▶ [TASK STATEMENT] Omit the images and reproduce the rest of the entries exactly.

▶ [Saved entries]
------------------------------------
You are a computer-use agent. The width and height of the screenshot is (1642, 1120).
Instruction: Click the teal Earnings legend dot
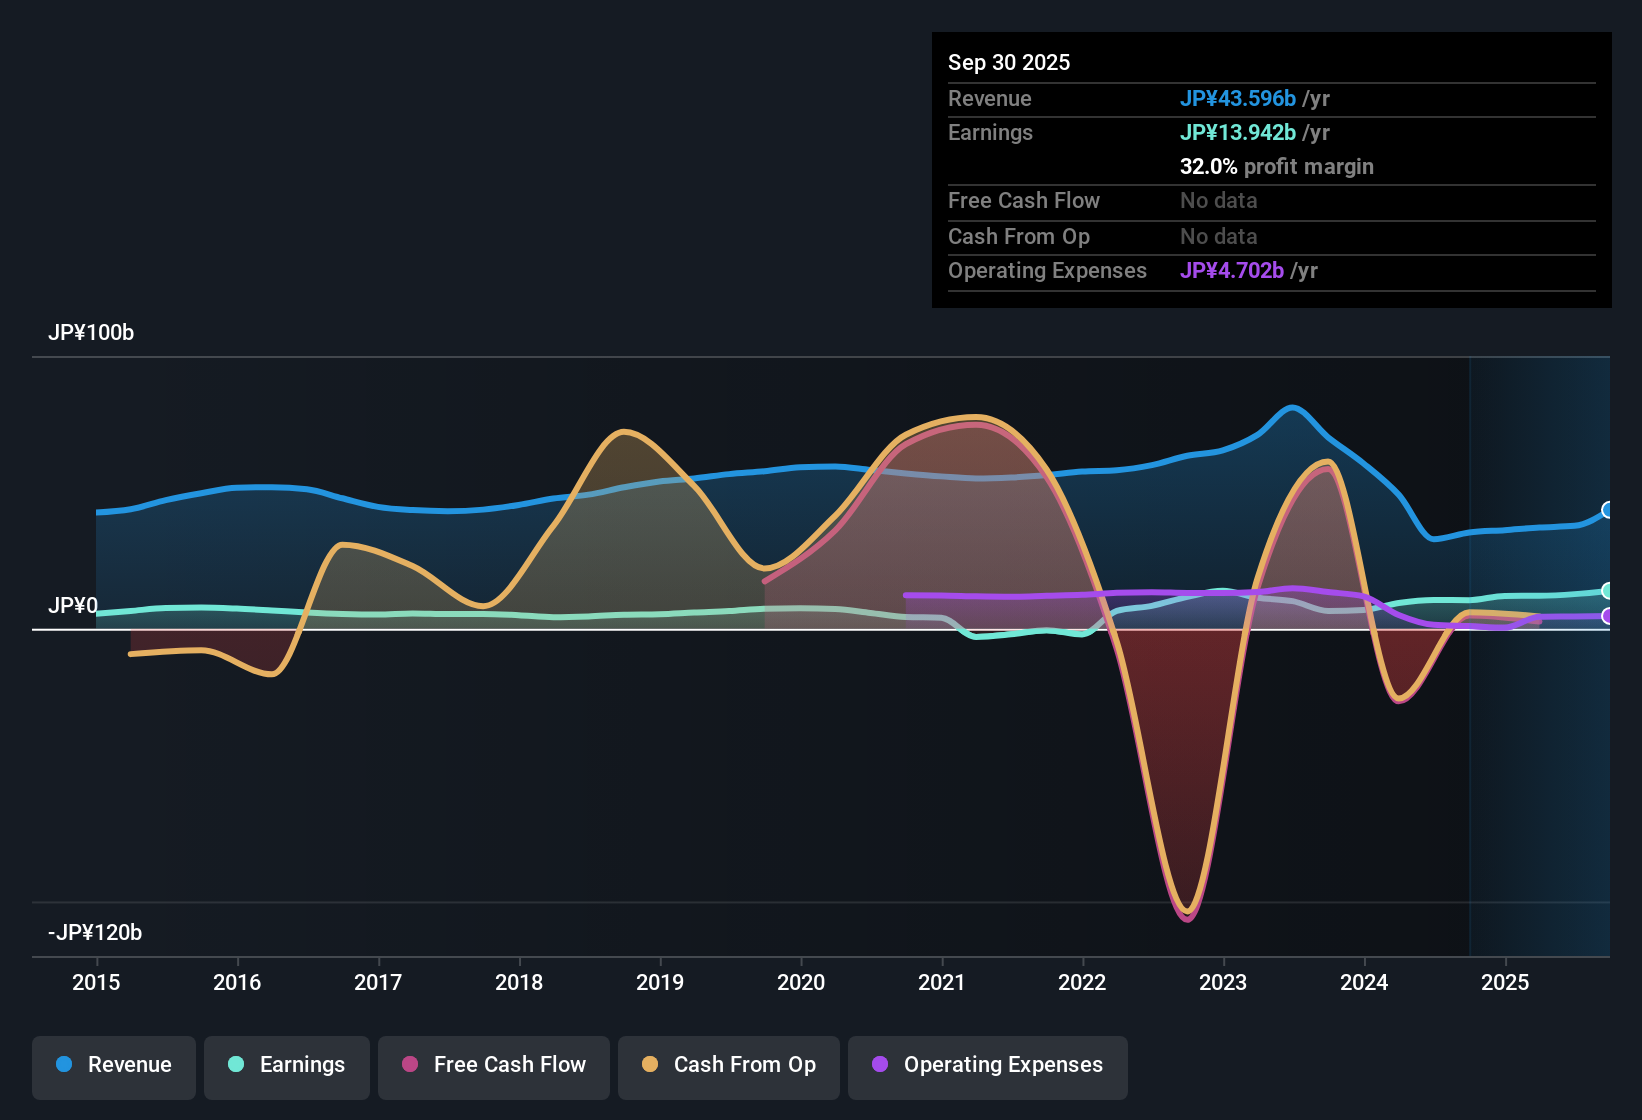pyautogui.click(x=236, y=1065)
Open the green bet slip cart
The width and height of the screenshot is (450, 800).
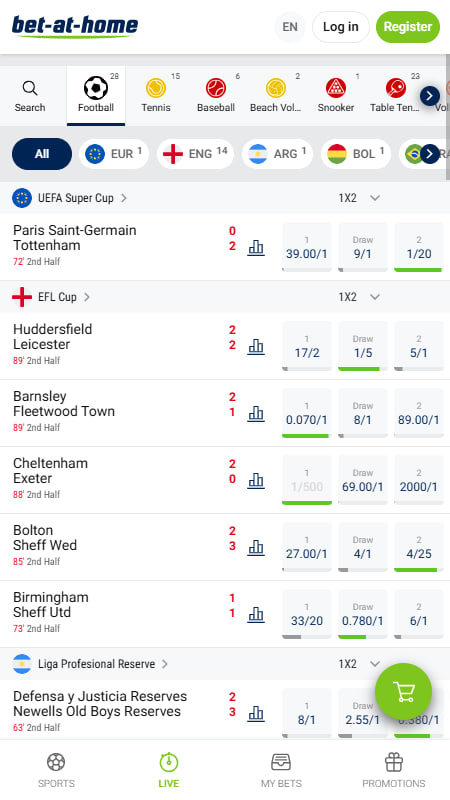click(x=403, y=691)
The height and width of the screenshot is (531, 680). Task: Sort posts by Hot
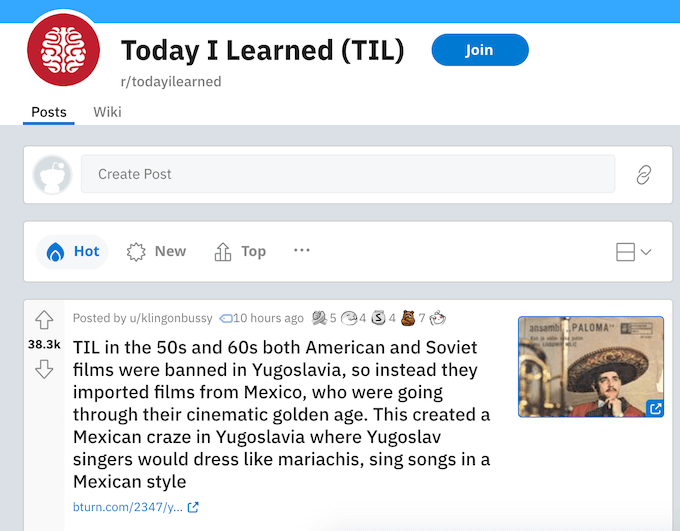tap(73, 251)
------------------------------------
▶ [RESULT OF THE TASK]
You are a computer-use agent. The width and height of the screenshot is (1642, 1120).
Instruction: Click the teal Earnings legend dot
pyautogui.click(x=236, y=1065)
Open the green bet slip cart
The width and height of the screenshot is (450, 800).
click(x=403, y=691)
The height and width of the screenshot is (531, 680). Task: Sort posts by Hot
tap(73, 251)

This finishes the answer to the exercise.